At Mercure's trial in Berkshire County last year, the Glens Falls man testified that he was 8 years old when he met Mercure and became an altar boy. His mother, he said, was working at the Queensbury church helping teach religious classes to children.

"He was a manipulative man. I was a young boy ... a shy kid," he told the jury at Mercure's trial on Feb. 4, 2011.

He testified that about a year or two after he met Mercure, the priest raped him in the rectory of the Queensbury church, where Mercure lived. There were as many as 10 other incidents, he said, including in the back seat of Mercure's car when he drove the boy, alone, to go skiing at Brodie Mountain in western Massachusetts. He added that Mercure blamed him for the abuse, and told him that his parents would divorce if the boy told anyone.

He said that during the trip to Lake Saint Catherine he bled from being raped by Mercure and that the priest instructed him to tell his parents he had been injured swimming.

The diocese's handling of sexual abuse allegations came under intense law enforcement scrutiny in 2008 when allegations against Mercure were investigated by Warren County District Attorney Katherine B. Hogan. She turned the case over to Massachusetts prosecutors after determining that her office was time-barred from prosecuting Mercure in New York.

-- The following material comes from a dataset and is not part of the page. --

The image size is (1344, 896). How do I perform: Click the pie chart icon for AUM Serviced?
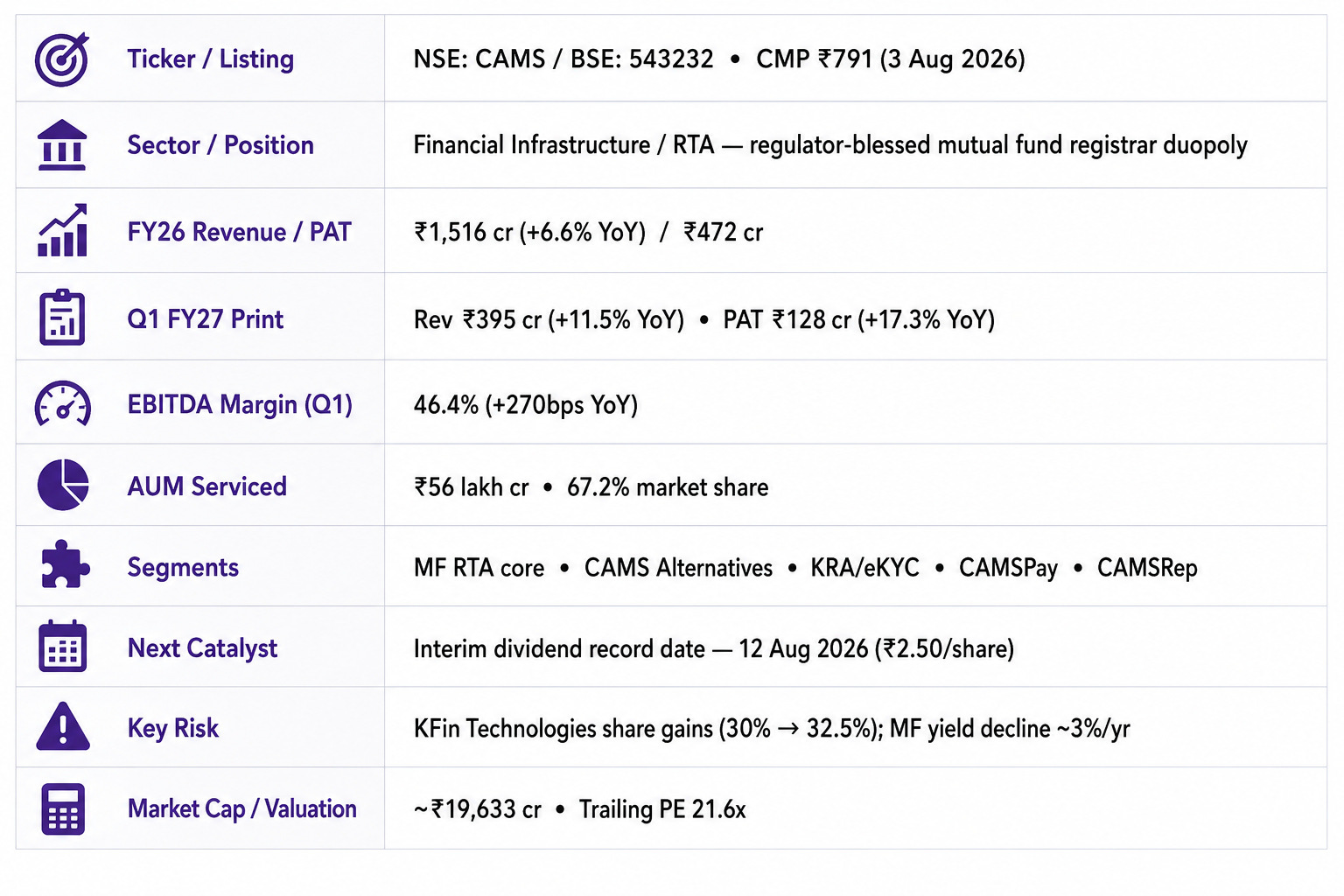63,485
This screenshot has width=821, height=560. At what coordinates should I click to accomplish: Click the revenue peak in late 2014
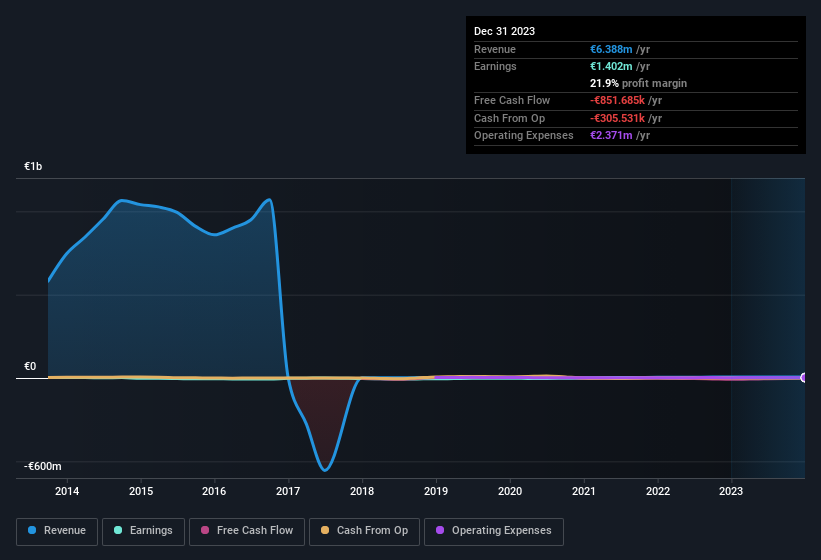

According to relatives of two of Mercure's alleged victims in Glens Falls, the diocese sent Mercure to a church-run hospital near Philadelphia, St. John Vianney, in the mid-1990s for undisclosed counseling and what church officials described to parishioners as a "nervous breakdown."

Mercure was later returned to ministry. The mother of two former altar boys in Glens Falls — both of whom have alleged sexual encounters with Mercure — said that one of her sons told her Mercure tried to kiss him on the family's front porch. Their mother said she reported the incident to church officials in 2000.

Five years earlier, the woman said, she and her husband had no knowledge of their sons' encounters with Mercure when they drove to Pennsylvania around 1995 and helped Mercure move his belongings back to New York after he was discharged from St. John Vianney.

"One night, the phone rang," said the woman, who now lives in another state. "He called us to tell us he was coming home and would we come down to get all his books and things and bring them back. We did, having no idea he was a monster."

Mercure is appealing his conviction and has used private attorneys in both the criminal case and to defend himself in the Vermont lawsuit. Attorneys for Mercure and the diocese declined comment.

Goldfarb, the diocese's spokesman, said the diocese has not paid any portion of Mercure's legal fees. "Mercure requested a loan from a clergy fund that is supported by voluntary contributions from priests, and made available to priests as a peer-directed fund," he said in a recent email.

Goldfarb defended the diocese' handling of Mercure's case. "Bishop Hubbard permanently removed Gary Mercure from ministry in 2008 and publicly announced the removal at that time, three years before his conviction in Berkshire County Court," he said. "It was the Albany diocese that publicly denounced Mercure's depraved and reprehensible conduct and it was Bishop Hubbard who announced he would seek Mercure's laicization."

Albany Bishop Howard J. Hubbard has visited Mercure in state prison, according to a person familiar with the matter but not authorized to comment publicly. "While, as a matter of policy, the diocese does not comment on specific private meetings, I'm sure you are aware that bishops have a pastoral responsibility to provide spiritual care for people in prison," Goldfarb said.